BİR LİTVANYA MACERASI
Üniversite 3. sınıftan beri yurtdışına İngilizcemi geliştirmek için gitmek çok istiyordum. Kendi okulumda Erasmus sınavını girdim İngilizcem yeterli olmadığı için gitmeye hak kazanamadım. Ama kafaya koymuştum illa ne yapıp edip gidecektim. Bende başka yollar aramaya başladım. Bir gün bir arkadaşımla yolda yürürken yurtdışına gitmeyi çok istediğimi söyledim. O da bana AGH (Avrupa Gönüllü Hizmeti)’nden bahsetti. Bende internetten araştırdım ve projelere başvurmaya başladım. Kaç tane projeye başvurduğumu hatırlamıyorum bile o kadar gözüm dönmüştü. Arkadaşlarıma bu konudan bahsettim. Kimse beni ciddiye almadı. Çünkü kimsenin AGH hakkında bilgisi yoktu ve yurtdışına çıkmak çok büyük bir şeymiş gözüyle bakılıyordu. Ama ben çok umutluydum. Sonunda 5 projeden olumlu yanıt aldım ve çocuklarla ilgili bir projede yer almak istediğim için içlerinden 9 aylık olan Litvanya projesini seçtim.
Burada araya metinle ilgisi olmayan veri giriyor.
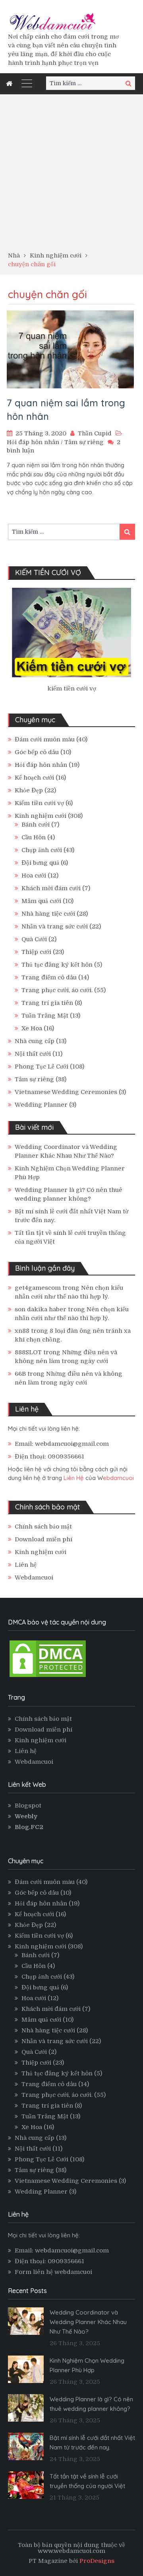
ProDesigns (96, 2560)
Sonunda seçilmiştim ama her şey bu kadar değildi. Ailemi ikna etmem oldukça zor oldu hatta okulumu uzatmakla tehdit ettim diyebilirim 🙂 Çünkü bizim toplumumuzda üniversiteyi bitir, hemen iş bul hayata atıl, vakit kaybetme anlayışı çok yaygın. Oysa çoğunluk yurtdışına giden gençlerimizin nasıl bir tecrübe edineceğinin farkında değil ve neyse ki yabancı dil öğrenmek vakit kaybı olarak görülüyor ve kimse yabancı dil öğrenmeye yeteri kadar ilgi göstermiyor. Yabancı dilin önemini yurtdışına çıkınca çok daha iyi anladım. Çünkü yurtdışında nerdeyse herkes çok iyi düzeyde İngilizce konuşuyordu. Bende bu yüzden ilk iki ay iletişim ve çevreye adaptasyon konusunda zorlandım. Litvanya’ya gitmeden önce çok kaygılarım vardı. Arkadaş bulabilecek miydim? İşimi sevecek miydim? Çalışanlarla ve en önemlisi çalışacağım çocuklar beni sevecek miydi? Ev arkadaşlarım ile geçinebilecek miydim? Bütün bu kaygılar beni strese soktu fakat kararlıydım kafaya koymuştum risk alacaktım!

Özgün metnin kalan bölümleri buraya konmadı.